Moe Sigmoid Group Topk Kernels#
- void trt_edgellm::kernel::moeSigmoidGroupTopk(
- rt::Tensor const &gatingOutput,
- rt::Tensor &topkWeights,
- rt::Tensor &topkIndices,
- int32_t topK,
- int32_t nGroup,
- int32_t topkGroup,
- bool normTopkProb,
- float routedScalingFactor,
- cudaStream_t stream,
- rt::OptionalInputTensor correctionBias = std::nullopt
MoE Sigmoid Group TopK kernel implementing HuggingFace NemotronH routing.
This kernel implements the grouped top-k routing algorithm from NemotronHMoE:
Applies sigmoid to router logits: scores = sigmoid(logits)
Adds optional correction bias: biased = scores + bias
Groups experts, finds top-2 per group, sums -> groupScores
Selects topkGroup groups with highest groupScores
Masks experts NOT in selected groups
Selects topK experts from masked biased scores
Gathers weights from ORIGINAL sigmoid scores (not biased)
Optionally renormalizes weights to sum to 1
Scales weights by routedScalingFactor
- Parameters:
gatingOutput – Input router logits [numTokens, numExperts] (FP32, GPU)
topkWeights – Output selected expert weights [numTokens, topK] (FP32, GPU)
topkIndices – Output selected expert indices [numTokens, topK] (INT32, GPU)

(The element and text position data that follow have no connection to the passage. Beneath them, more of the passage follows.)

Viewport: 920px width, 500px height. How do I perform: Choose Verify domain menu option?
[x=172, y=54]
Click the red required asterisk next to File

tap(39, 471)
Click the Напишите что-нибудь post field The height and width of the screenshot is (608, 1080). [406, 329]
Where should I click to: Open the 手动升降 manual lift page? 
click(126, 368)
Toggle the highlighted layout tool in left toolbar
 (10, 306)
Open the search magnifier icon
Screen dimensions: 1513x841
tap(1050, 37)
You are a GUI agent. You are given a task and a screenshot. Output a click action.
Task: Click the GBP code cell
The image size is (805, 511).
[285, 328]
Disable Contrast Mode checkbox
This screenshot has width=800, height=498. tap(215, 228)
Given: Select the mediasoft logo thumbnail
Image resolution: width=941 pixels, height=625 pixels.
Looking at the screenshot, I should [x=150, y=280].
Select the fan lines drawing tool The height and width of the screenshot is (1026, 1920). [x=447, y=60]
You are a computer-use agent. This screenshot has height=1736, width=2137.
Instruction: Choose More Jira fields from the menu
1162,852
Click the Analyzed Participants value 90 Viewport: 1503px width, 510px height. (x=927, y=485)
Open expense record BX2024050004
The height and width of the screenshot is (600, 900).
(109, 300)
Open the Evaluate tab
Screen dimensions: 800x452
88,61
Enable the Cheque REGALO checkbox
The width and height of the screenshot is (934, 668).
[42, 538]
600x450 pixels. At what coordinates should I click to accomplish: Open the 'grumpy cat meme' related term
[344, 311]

topK – Number of experts to select per token
nGroup – Number of expert groups
topkGroup – Number of groups to select
normTopkProb – Whether to renormalize topK weights to sum to 1
routedScalingFactor – Scaling factor applied to final weights
stream – CUDA stream for execution
correctionBias – Optional bias tensor [numExperts] for expert load balancing (FP32, GPU)